Saved data entries
· · · · ·

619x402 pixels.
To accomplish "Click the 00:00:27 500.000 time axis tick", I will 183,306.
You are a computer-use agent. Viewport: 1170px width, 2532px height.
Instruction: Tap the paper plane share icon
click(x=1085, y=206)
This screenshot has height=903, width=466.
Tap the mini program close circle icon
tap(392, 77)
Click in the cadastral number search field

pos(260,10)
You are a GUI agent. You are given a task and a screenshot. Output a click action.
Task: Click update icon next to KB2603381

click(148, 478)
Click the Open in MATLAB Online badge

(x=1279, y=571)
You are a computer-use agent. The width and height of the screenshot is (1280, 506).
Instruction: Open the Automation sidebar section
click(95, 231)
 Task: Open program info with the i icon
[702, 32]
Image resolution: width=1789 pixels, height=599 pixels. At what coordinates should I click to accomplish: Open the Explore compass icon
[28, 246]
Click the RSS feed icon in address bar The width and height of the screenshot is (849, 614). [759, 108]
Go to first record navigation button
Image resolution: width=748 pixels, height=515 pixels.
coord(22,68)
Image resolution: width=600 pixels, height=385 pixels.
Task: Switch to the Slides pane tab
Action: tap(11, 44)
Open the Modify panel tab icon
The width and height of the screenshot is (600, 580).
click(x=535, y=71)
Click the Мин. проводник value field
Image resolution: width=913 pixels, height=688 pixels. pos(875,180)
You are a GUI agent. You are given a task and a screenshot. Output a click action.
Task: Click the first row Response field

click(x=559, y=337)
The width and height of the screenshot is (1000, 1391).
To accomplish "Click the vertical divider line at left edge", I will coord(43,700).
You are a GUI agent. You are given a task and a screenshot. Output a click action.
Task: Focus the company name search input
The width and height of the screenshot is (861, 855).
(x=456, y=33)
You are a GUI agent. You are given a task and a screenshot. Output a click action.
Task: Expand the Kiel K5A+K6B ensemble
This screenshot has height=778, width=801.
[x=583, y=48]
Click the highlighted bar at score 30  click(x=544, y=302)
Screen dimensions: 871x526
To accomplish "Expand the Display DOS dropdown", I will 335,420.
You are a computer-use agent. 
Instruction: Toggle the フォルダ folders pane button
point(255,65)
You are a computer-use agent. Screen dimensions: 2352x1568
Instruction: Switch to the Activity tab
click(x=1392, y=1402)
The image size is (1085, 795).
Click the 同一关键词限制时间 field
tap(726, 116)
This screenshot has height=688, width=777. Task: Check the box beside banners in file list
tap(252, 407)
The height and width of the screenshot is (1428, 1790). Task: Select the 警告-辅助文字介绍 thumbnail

· · · · ·

▸ **PROMPT**: Scan the records for the word "Expand" and copy every line where it is found.

▸ **ANSWER FOR THE TASK**:
Task: Expand the Kiel K5A+K6B ensemble
To accomplish "Expand the Display DOS dropdown", I will 335,420.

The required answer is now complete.